[Start RECORDS PROVIDED]
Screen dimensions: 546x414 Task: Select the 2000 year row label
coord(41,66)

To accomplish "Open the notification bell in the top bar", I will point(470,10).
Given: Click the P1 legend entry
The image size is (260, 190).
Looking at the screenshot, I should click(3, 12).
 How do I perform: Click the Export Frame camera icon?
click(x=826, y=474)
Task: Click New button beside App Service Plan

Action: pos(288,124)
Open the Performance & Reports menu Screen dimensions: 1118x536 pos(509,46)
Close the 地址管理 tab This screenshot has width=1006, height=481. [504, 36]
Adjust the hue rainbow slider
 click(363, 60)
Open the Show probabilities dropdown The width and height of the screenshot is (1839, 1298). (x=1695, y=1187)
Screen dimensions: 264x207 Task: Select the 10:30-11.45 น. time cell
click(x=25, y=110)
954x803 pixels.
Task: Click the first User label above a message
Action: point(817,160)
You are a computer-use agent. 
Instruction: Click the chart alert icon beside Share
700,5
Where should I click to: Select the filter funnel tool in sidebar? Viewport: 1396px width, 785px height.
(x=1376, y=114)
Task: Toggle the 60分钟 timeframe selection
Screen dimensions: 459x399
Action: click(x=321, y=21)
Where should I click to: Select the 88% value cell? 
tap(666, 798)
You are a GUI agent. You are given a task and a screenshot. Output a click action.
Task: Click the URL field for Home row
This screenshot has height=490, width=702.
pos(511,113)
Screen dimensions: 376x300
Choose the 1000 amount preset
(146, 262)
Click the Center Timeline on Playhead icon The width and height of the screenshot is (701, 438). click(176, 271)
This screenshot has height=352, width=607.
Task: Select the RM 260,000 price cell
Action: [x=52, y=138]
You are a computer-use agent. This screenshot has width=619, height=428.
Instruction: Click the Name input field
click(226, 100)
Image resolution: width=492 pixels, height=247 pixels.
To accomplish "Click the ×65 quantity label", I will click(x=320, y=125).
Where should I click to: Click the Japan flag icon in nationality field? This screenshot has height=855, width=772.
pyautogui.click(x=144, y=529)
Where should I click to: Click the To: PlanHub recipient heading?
[End RECORDS PROVIDED]
TASK BRIEF – Retype all of the records above verbatim, preserving every line and character.

WRITTEN REPLY –
Screen dimensions: 546x414 Task: Select the 2000 year row label
coord(41,66)

To accomplish "Open the notification bell in the top bar", I will point(470,10).
Given: Click the P1 legend entry
The image size is (260, 190).
Looking at the screenshot, I should click(3, 12).
 How do I perform: Click the Export Frame camera icon?
click(x=826, y=474)
Task: Click New button beside App Service Plan

Action: pos(288,124)
Open the Performance & Reports menu Screen dimensions: 1118x536 pos(509,46)
Close the 地址管理 tab This screenshot has width=1006, height=481. [504, 36]
Adjust the hue rainbow slider
 click(363, 60)
Open the Show probabilities dropdown The width and height of the screenshot is (1839, 1298). (x=1695, y=1187)
Screen dimensions: 264x207 Task: Select the 10:30-11.45 น. time cell
click(x=25, y=110)
954x803 pixels.
Task: Click the first User label above a message
Action: point(817,160)
You are a computer-use agent. 
Instruction: Click the chart alert icon beside Share
700,5
Where should I click to: Select the filter funnel tool in sidebar? Viewport: 1396px width, 785px height.
(x=1376, y=114)
Task: Toggle the 60分钟 timeframe selection
Screen dimensions: 459x399
Action: click(x=321, y=21)
Where should I click to: Select the 88% value cell? 
tap(666, 798)
You are a GUI agent. You are given a task and a screenshot. Output a click action.
Task: Click the URL field for Home row
This screenshot has height=490, width=702.
pos(511,113)
Screen dimensions: 376x300
Choose the 1000 amount preset
(146, 262)
Click the Center Timeline on Playhead icon The width and height of the screenshot is (701, 438). click(176, 271)
This screenshot has height=352, width=607.
Task: Select the RM 260,000 price cell
Action: [x=52, y=138]
You are a computer-use agent. This screenshot has width=619, height=428.
Instruction: Click the Name input field
click(226, 100)
Image resolution: width=492 pixels, height=247 pixels.
To accomplish "Click the ×65 quantity label", I will click(x=320, y=125).
Where should I click to: Click the Japan flag icon in nationality field? This screenshot has height=855, width=772.
pyautogui.click(x=144, y=529)
Where should I click to: Click the To: PlanHub recipient heading?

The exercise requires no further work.